Betty made it through the night and through the next night. My nieces kept me informed by text messages. There is a tear in Betty’s GI tract and they are waiting to see if she’ll have surgery and also waiting for the doctor to OK pain medication. I don’t really know what’s going on. I know she’s in terrible pain.
Saturday afternoon while I’m at the store I get a text message. I go outside to be on a group call with my sister. The whole family is listening in. Betty is heavily sedated, but they think she can hear me. I’m talking to her and her children and I repeat what I said two nights ago about love being infinite.
“We will not die, we will be changed,” I add.

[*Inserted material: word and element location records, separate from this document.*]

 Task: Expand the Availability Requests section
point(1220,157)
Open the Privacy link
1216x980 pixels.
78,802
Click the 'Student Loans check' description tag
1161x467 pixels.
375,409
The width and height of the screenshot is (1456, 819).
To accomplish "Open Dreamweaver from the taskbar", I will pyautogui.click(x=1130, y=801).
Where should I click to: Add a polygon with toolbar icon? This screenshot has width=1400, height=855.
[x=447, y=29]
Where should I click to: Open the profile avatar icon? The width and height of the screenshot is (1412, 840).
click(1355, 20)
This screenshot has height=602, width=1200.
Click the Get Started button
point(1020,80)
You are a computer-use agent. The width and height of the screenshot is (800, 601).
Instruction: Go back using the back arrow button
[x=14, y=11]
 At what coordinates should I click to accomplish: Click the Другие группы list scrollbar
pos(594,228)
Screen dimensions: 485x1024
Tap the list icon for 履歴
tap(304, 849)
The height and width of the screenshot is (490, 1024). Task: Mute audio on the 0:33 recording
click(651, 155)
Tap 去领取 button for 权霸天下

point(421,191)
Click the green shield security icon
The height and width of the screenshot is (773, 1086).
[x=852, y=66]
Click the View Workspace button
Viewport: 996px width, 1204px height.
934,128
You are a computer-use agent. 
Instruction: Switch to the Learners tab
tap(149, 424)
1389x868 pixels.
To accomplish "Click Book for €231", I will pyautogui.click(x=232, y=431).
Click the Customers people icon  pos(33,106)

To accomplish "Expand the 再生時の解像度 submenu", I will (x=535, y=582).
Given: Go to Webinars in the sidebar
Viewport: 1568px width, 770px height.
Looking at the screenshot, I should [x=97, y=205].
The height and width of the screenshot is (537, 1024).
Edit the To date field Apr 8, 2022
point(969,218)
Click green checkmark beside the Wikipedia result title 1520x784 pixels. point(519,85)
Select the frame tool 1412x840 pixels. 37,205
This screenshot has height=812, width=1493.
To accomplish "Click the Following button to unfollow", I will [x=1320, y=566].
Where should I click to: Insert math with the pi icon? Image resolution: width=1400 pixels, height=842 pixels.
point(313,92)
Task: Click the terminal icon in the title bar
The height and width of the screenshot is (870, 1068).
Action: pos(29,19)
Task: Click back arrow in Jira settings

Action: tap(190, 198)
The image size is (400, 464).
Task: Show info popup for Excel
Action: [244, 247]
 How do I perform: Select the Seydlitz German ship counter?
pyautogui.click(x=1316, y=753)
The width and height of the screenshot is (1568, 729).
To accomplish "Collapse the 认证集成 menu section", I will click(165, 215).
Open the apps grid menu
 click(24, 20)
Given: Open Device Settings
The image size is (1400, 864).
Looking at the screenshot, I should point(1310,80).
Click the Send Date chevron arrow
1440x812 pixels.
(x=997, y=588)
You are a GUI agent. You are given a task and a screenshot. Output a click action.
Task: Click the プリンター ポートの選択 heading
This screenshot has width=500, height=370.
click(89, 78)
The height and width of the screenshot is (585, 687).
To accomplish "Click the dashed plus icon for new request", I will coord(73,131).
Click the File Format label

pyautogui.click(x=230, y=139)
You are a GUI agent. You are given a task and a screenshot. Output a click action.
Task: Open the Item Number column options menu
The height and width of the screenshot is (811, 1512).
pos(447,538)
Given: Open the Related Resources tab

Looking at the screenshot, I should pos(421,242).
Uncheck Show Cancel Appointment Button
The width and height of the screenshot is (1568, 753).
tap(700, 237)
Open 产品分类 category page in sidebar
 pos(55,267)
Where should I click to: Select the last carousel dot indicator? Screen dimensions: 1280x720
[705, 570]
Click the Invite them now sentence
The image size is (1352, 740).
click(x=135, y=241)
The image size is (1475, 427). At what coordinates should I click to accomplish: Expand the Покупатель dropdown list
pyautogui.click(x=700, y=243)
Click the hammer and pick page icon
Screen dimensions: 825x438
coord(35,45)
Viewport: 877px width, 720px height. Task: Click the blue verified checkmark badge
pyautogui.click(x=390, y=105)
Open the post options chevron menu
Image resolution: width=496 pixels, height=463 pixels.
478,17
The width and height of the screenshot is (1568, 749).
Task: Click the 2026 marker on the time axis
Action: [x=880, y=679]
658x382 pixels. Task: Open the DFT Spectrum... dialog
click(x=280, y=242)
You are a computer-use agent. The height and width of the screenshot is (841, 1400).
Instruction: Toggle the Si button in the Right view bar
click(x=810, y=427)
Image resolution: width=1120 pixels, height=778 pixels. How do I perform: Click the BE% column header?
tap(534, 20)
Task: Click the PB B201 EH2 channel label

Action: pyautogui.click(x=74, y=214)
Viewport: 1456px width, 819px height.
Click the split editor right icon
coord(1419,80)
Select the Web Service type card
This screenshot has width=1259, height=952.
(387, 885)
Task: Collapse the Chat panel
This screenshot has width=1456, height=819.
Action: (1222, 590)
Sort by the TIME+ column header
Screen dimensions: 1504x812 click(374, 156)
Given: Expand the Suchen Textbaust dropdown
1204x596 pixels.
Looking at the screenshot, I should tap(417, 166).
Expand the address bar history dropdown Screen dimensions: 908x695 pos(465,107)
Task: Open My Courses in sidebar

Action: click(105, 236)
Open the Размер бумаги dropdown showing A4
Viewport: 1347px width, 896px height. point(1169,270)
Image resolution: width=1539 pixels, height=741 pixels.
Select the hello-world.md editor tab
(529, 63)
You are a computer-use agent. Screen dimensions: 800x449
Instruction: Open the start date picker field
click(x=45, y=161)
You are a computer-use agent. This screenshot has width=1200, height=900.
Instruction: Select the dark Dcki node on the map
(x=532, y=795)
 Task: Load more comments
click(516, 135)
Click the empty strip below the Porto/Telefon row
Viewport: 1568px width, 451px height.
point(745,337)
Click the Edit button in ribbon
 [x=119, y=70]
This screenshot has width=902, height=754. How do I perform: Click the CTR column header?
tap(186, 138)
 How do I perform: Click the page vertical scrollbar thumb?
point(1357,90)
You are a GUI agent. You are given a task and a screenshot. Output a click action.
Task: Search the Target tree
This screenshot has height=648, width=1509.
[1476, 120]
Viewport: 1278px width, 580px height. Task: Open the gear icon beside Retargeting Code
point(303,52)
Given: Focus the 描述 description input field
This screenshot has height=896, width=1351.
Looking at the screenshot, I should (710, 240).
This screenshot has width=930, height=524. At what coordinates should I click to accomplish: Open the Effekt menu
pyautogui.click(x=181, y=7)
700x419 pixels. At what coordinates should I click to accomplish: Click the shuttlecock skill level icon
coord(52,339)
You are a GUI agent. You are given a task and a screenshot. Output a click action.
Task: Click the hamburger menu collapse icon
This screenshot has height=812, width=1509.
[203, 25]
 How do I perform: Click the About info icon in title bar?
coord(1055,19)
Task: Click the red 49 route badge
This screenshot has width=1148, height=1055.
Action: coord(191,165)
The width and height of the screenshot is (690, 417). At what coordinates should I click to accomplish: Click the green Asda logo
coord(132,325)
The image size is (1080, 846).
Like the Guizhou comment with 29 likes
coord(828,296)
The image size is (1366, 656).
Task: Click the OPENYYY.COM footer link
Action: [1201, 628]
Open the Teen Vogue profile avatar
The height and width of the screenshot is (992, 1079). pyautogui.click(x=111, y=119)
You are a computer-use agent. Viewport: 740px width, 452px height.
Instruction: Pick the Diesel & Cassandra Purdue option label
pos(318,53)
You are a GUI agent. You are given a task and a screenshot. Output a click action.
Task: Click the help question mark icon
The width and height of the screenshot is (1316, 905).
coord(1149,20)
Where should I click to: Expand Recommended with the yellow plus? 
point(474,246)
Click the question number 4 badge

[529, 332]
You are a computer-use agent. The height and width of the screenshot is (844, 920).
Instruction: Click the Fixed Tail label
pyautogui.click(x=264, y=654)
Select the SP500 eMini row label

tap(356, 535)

I’m quoting ancient wisdom literature. I know this is vague and probably doesn’t assure us of what we want to know, which is that some things don’t change.
But life is change and love is infinite, as if I know what I’m talking about. And as if infinite anything never scared me.
This last call with my sister happens to be the Day of Atonement.
That night a final phone call awakens me from the deepest pit of deep sleep.
My sister has gone to heaven and is with the ancestors.